Eravamo preoccupati della possibile reazione da parte di Oxford e altrove per quegli studenti laureati e per i docenti precari che volevano appoggiarci. Un certo numero di docenti senior era preoccupato per le rappresaglie e uno studioso, che all’ultimo minuto ha chiesto che il suo nome venisse rimosso dalla dichiarazione, ci ha invitati a “riconoscere l’atmosfera di intimidazione e paura alimentata durante questa vicenda”.

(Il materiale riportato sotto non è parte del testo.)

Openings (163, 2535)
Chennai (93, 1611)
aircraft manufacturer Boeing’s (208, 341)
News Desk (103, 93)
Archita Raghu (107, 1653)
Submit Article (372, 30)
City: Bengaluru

Ma alla fine, tra i firmatari (e tra i molti che hanno espresso sostegno, ma hanno ritenuto di non poter firmare), c’era la sensazione che non potessimo lasciare che lo studio sull’Africa Globale fosse ostaggio dei sionisti. Inoltre, non abbiamo potuto accettare la diffamazione e la profanazione della storia del pan-Africanismo da parte di finti accademici e agenti di uno Stato razzista e colonialista.

L’infiltrazione della conferenza da parte dell’ISGAP è stata poco più che una continuazione del razzismo sionista, rivestito della raffinatezza del linguaggio accademico e, in particolare, con gli abiti eleganti di Oxford. Ma dovremmo sottolinearne l’importanza e capire che tali infiltrazioni accadranno di nuovo.

Se vogliamo mantenere l’integrità politica e intellettuale dello studio dell’Africa Globale, dobbiamo diffidare in futuro di tali infiltrazioni – e, per combatterle, dobbiamo continuare a rafforzare e rinnovare, in tutto il mondo, le connessioni tra le lotte contro il neocolonialismo, il capitalismo basato sulla razza e l’imperialismo.